_PROVIDED RECORDS_:

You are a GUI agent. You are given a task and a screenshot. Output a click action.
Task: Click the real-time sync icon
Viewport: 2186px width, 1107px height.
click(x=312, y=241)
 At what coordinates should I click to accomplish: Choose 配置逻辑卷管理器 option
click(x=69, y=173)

...

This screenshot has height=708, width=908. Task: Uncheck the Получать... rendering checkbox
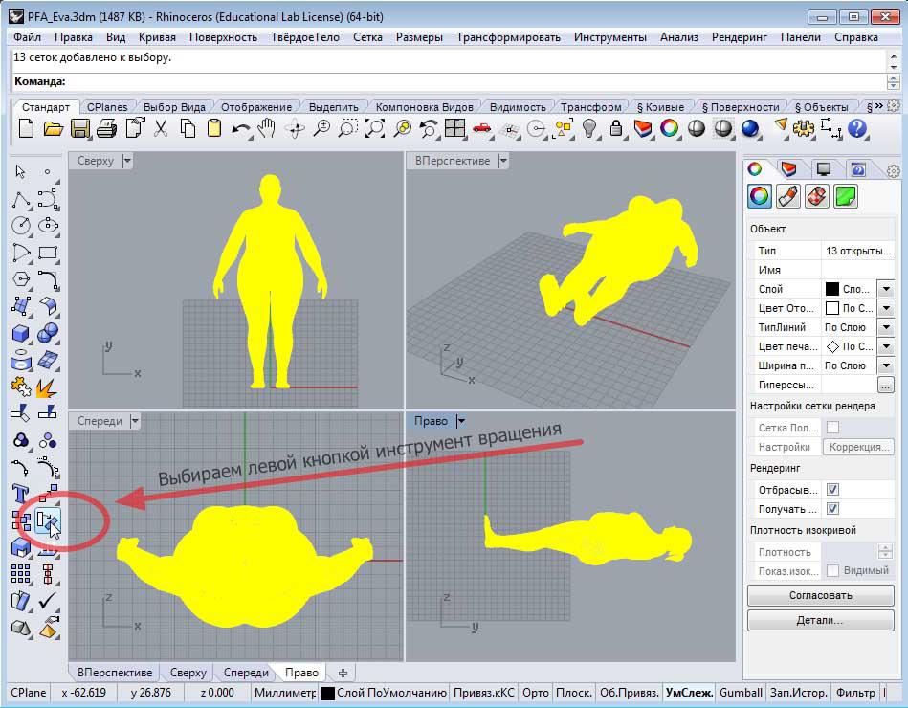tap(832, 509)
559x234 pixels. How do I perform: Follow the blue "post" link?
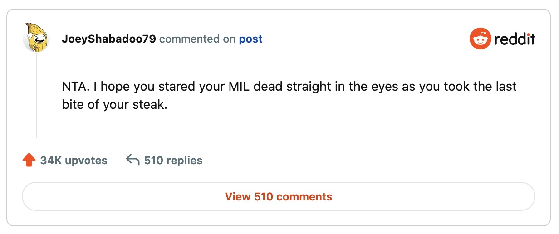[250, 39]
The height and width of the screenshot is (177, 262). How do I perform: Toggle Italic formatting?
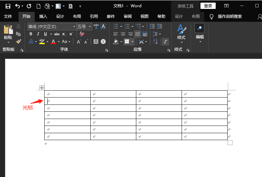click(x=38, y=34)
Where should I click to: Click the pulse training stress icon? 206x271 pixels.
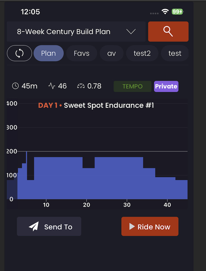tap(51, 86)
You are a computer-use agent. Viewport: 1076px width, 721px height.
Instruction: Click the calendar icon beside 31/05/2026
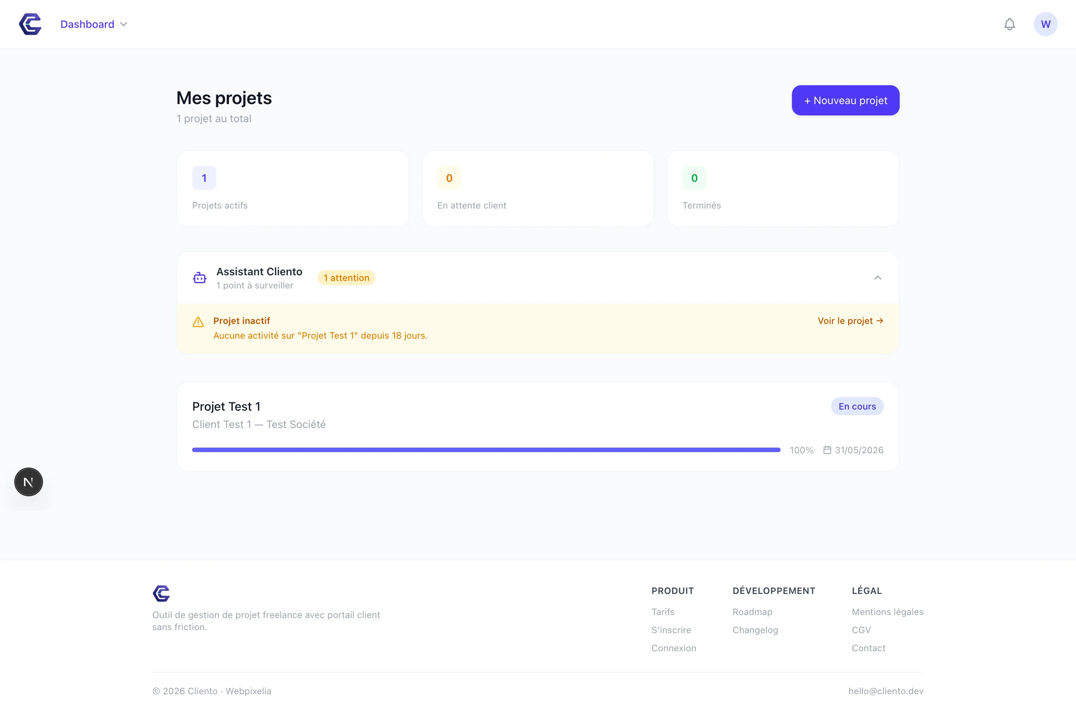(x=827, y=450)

---

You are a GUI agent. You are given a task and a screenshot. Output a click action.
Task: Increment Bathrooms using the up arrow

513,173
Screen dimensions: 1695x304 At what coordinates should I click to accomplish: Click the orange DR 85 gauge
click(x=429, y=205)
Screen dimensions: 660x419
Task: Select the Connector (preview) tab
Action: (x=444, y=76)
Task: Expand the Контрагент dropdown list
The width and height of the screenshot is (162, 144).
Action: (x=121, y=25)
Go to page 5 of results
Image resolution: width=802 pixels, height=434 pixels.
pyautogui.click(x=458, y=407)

_WRITTEN REQUEST_:
Please copy the material starting at the line that contains "The height and" and ending at the line that contains "(x=827, y=450)", switching "calendar" to "date picker" and changing nothing else. Leave the pictures out of your answer.

_EXERCISE RESPONSE_:
The height and width of the screenshot is (177, 262). How do I perform: Toggle Italic formatting?
click(x=38, y=34)
Where should I click to: Click the pulse training stress icon? 206x271 pixels.
tap(51, 86)
You are a computer-use agent. Viewport: 1076px width, 721px height.
Instruction: Click the date picker icon beside 31/05/2026
(x=827, y=450)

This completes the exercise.